Collected data.
+++

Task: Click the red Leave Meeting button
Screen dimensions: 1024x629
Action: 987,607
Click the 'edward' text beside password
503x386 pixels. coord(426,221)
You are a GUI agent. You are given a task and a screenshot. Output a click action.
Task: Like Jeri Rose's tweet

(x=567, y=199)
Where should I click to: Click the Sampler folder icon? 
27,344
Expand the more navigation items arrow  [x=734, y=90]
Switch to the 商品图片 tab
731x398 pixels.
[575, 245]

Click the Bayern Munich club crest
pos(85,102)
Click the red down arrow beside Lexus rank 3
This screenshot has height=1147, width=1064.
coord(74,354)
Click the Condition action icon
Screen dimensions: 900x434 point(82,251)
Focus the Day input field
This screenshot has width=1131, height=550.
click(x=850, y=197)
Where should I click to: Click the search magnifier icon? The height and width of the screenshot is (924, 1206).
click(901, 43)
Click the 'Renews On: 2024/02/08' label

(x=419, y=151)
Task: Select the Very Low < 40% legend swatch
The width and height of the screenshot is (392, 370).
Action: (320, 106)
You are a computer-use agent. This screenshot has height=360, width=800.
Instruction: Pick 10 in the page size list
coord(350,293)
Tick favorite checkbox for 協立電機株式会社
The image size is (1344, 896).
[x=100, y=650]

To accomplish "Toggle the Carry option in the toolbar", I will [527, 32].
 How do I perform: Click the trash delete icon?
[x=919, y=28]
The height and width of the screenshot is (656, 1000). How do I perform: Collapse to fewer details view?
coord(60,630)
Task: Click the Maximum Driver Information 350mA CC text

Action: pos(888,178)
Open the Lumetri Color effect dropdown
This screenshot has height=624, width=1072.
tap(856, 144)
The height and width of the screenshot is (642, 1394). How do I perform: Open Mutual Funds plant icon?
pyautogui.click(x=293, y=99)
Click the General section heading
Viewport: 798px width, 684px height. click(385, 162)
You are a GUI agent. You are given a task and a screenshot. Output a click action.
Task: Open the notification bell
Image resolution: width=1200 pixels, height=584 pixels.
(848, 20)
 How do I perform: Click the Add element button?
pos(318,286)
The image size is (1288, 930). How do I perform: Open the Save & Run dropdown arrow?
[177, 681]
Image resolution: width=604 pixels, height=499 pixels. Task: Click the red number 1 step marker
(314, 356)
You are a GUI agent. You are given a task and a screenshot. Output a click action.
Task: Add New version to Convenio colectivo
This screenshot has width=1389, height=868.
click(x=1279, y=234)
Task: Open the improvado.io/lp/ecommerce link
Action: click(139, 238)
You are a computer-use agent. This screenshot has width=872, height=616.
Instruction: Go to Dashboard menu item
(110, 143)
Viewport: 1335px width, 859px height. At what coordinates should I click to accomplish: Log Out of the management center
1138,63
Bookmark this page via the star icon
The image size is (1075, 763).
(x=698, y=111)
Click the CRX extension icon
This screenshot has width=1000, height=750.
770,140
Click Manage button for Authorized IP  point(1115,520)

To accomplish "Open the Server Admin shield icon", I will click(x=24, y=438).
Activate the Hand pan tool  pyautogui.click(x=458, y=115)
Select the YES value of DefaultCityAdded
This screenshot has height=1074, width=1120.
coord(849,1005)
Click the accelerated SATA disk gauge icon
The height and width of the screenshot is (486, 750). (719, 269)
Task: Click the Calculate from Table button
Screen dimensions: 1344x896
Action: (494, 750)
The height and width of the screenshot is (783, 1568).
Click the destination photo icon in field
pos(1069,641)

+++

What is expected. Retype each record. Keep every character as it is.

Response to this exercise.
Task: Click the red Leave Meeting button
Screen dimensions: 1024x629
Action: 987,607
Click the 'edward' text beside password
503x386 pixels. coord(426,221)
You are a GUI agent. You are given a task and a screenshot. Output a click action.
Task: Like Jeri Rose's tweet

(x=567, y=199)
Where should I click to: Click the Sampler folder icon? 
27,344
Expand the more navigation items arrow  [x=734, y=90]
Switch to the 商品图片 tab
731x398 pixels.
[575, 245]

Click the Bayern Munich club crest
pos(85,102)
Click the red down arrow beside Lexus rank 3
This screenshot has height=1147, width=1064.
coord(74,354)
Click the Condition action icon
Screen dimensions: 900x434 point(82,251)
Focus the Day input field
This screenshot has width=1131, height=550.
click(x=850, y=197)
Where should I click to: Click the search magnifier icon? The height and width of the screenshot is (924, 1206).
click(901, 43)
Click the 'Renews On: 2024/02/08' label

(x=419, y=151)
Task: Select the Very Low < 40% legend swatch
The width and height of the screenshot is (392, 370).
Action: (320, 106)
You are a computer-use agent. This screenshot has height=360, width=800.
Instruction: Pick 10 in the page size list
coord(350,293)
Tick favorite checkbox for 協立電機株式会社
The image size is (1344, 896).
[x=100, y=650]

To accomplish "Toggle the Carry option in the toolbar", I will [527, 32].
 How do I perform: Click the trash delete icon?
[x=919, y=28]
The height and width of the screenshot is (656, 1000). How do I perform: Collapse to fewer details view?
coord(60,630)
Task: Click the Maximum Driver Information 350mA CC text

Action: pos(888,178)
Open the Lumetri Color effect dropdown
This screenshot has height=624, width=1072.
tap(856, 144)
The height and width of the screenshot is (642, 1394). How do I perform: Open Mutual Funds plant icon?
pyautogui.click(x=293, y=99)
Click the General section heading
Viewport: 798px width, 684px height. click(385, 162)
You are a GUI agent. You are given a task and a screenshot. Output a click action.
Task: Open the notification bell
Image resolution: width=1200 pixels, height=584 pixels.
(848, 20)
 How do I perform: Click the Add element button?
pos(318,286)
The image size is (1288, 930). How do I perform: Open the Save & Run dropdown arrow?
[177, 681]
Image resolution: width=604 pixels, height=499 pixels. Task: Click the red number 1 step marker
(314, 356)
You are a GUI agent. You are given a task and a screenshot. Output a click action.
Task: Add New version to Convenio colectivo
This screenshot has width=1389, height=868.
click(x=1279, y=234)
Task: Open the improvado.io/lp/ecommerce link
Action: click(139, 238)
You are a computer-use agent. This screenshot has width=872, height=616.
Instruction: Go to Dashboard menu item
(110, 143)
Viewport: 1335px width, 859px height. At what coordinates should I click to accomplish: Log Out of the management center
1138,63
Bookmark this page via the star icon
The image size is (1075, 763).
(x=698, y=111)
Click the CRX extension icon
This screenshot has width=1000, height=750.
770,140
Click Manage button for Authorized IP  point(1115,520)

To accomplish "Open the Server Admin shield icon", I will click(x=24, y=438).
Activate the Hand pan tool  pyautogui.click(x=458, y=115)
Select the YES value of DefaultCityAdded
This screenshot has height=1074, width=1120.
coord(849,1005)
Click the accelerated SATA disk gauge icon
The height and width of the screenshot is (486, 750). (719, 269)
Task: Click the Calculate from Table button
Screen dimensions: 1344x896
Action: (494, 750)
The height and width of the screenshot is (783, 1568).
Click the destination photo icon in field
pos(1069,641)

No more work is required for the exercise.